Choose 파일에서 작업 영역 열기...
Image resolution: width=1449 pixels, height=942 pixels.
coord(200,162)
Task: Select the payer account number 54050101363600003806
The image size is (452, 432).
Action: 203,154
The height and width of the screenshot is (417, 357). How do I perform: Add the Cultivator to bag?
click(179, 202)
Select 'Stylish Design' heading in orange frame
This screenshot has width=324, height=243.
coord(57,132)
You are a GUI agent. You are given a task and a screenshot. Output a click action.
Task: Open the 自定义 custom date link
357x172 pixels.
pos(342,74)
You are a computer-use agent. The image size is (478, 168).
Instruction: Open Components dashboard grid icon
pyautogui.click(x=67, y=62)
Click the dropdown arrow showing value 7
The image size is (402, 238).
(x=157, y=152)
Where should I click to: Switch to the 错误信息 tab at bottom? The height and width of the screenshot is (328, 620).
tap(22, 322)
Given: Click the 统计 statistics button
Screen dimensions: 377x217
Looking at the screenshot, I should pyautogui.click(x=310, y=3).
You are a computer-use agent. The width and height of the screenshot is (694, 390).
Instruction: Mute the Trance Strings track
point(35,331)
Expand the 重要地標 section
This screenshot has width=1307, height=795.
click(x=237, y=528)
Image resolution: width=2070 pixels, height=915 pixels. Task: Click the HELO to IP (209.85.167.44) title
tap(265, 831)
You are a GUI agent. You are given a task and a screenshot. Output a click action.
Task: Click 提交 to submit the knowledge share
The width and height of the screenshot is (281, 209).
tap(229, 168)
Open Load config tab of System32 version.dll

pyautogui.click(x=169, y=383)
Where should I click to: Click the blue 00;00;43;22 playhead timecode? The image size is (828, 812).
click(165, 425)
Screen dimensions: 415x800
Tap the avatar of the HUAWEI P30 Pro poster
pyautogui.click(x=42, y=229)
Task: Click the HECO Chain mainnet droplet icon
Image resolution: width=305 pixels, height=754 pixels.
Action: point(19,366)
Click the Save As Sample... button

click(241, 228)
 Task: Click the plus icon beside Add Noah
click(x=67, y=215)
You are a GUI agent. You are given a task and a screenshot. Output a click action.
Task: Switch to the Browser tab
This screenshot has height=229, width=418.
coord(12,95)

TO DO:
Retype the lines exactly, starting with the line containing "Given: Click the 统计 statistics button" and going on through the last of the lines.

ANSWER IN FULL:
Given: Click the 统计 statistics button
Screen dimensions: 377x217
Looking at the screenshot, I should pyautogui.click(x=310, y=3).
You are a computer-use agent. The width and height of the screenshot is (694, 390).
Instruction: Mute the Trance Strings track
point(35,331)
Expand the 重要地標 section
This screenshot has width=1307, height=795.
click(x=237, y=528)
Image resolution: width=2070 pixels, height=915 pixels. Task: Click the HELO to IP (209.85.167.44) title
tap(265, 831)
You are a GUI agent. You are given a task and a screenshot. Output a click action.
Task: Click 提交 to submit the knowledge share
The width and height of the screenshot is (281, 209).
tap(229, 168)
Open Load config tab of System32 version.dll

pyautogui.click(x=169, y=383)
Where should I click to: Click the blue 00;00;43;22 playhead timecode? The image size is (828, 812).
click(165, 425)
Screen dimensions: 415x800
Tap the avatar of the HUAWEI P30 Pro poster
pyautogui.click(x=42, y=229)
Task: Click the HECO Chain mainnet droplet icon
Image resolution: width=305 pixels, height=754 pixels.
Action: point(19,366)
Click the Save As Sample... button

click(241, 228)
 Task: Click the plus icon beside Add Noah
click(x=67, y=215)
You are a GUI agent. You are given a task and a screenshot. Output a click action.
Task: Switch to the Browser tab
This screenshot has height=229, width=418.
coord(12,95)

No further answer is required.